Rui Oliveira já acumula R$ 1,8 milhão em penalidades; greve dos professores da rede municipal ultrapassa 70 dias

Foto: Reprodução/Redes Sociais

O Tribunal de Justiça da Bahia (TJ-BA) determinou multa diária de R$ 30 mil ao coordenador-geral da APLB Sindicato, Rui Oliveira, por descumprir decisões judiciais que ordenavam o fim da greve dos professores da rede municipal de Salvador. A paralisação, considerada ilegal pela Justiça, já dura mais de 70 dias.

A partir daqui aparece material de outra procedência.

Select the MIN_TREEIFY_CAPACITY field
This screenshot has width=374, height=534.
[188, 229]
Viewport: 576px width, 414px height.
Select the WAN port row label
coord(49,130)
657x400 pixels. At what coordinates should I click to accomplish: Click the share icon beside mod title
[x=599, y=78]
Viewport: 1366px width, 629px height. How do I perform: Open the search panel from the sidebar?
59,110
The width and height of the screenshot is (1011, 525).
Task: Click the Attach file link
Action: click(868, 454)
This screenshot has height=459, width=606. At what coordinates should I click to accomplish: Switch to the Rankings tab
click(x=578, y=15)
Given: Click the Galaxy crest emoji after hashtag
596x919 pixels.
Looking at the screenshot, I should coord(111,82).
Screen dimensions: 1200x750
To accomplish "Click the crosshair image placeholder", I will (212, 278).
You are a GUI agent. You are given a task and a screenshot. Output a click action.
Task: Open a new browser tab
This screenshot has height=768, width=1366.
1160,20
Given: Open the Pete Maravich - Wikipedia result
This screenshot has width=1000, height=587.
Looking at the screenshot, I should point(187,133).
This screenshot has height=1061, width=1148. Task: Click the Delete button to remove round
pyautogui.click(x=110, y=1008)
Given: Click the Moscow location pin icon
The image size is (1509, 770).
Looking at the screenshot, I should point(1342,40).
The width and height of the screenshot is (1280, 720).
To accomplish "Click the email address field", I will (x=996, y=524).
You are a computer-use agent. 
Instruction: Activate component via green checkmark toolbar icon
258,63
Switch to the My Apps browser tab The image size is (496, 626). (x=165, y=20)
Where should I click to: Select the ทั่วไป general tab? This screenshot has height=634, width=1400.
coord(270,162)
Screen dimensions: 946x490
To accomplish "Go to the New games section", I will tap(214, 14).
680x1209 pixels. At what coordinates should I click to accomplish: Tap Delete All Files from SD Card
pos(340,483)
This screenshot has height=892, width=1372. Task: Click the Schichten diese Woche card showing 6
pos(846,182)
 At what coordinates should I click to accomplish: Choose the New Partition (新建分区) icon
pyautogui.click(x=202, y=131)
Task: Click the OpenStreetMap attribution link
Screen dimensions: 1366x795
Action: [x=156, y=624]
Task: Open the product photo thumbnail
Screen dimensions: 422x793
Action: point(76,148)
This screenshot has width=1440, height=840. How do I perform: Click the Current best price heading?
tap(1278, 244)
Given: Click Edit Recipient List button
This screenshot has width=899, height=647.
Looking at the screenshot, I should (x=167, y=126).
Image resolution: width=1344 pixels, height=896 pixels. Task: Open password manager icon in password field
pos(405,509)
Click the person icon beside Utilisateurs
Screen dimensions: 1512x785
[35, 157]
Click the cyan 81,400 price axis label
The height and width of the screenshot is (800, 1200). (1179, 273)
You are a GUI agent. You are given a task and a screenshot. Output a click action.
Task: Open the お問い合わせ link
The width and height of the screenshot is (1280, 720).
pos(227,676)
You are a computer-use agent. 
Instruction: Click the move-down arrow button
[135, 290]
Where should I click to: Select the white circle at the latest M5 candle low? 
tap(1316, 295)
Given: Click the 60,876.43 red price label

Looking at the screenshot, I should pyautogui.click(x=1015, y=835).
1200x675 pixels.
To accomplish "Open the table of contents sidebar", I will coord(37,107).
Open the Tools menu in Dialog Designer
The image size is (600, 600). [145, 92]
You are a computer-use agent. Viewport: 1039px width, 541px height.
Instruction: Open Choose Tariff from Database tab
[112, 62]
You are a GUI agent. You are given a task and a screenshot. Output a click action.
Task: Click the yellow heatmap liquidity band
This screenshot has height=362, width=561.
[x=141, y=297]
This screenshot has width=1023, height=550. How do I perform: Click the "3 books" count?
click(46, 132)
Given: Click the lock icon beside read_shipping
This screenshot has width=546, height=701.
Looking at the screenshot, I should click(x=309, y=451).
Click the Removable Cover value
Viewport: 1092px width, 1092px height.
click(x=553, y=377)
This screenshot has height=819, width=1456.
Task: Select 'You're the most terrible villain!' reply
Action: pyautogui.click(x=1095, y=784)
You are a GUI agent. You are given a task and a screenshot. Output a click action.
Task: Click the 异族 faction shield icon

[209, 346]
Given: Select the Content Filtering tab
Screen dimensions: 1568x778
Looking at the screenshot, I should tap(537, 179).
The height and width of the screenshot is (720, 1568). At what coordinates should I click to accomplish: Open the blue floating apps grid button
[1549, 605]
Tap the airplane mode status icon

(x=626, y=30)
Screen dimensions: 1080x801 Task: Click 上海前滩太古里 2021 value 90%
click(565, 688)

Segundo o juiz Francisco de Oliveira Bispo, diversas medidas anteriores — como a aplicação de multa ao sindicato, corte de ponto dos grevistas e bloqueio de repasses — não foram suficientes para encerrar o movimento. O magistrado ressaltou que a continuidade da greve tem afetado principalmente famílias em situação de vulnerabilidade, que dependem das escolas e creches municipais para alimentação e cuidado de seus filhos.

Mesmo diante das ordens judiciais, Rui Oliveira continua incentivando a paralisação, inclusive por meio das redes sociais, com frases como “A greve continua”. Diante disso, o juiz autorizou o bloqueio de sua conta bancária pelo sistema Sisbajud e, na ausência de saldo, determinou a penhora de bens em seu nome.

A decisão mantém ainda a multa diária de R$ 200 mil imposta ao sindicato, que já acumula aproximadamente R$ 5 milhões. As sanções visam reforçar o cumprimento da decisão judicial e garantir o direito constitucional à educação para os estudantes da rede municipal.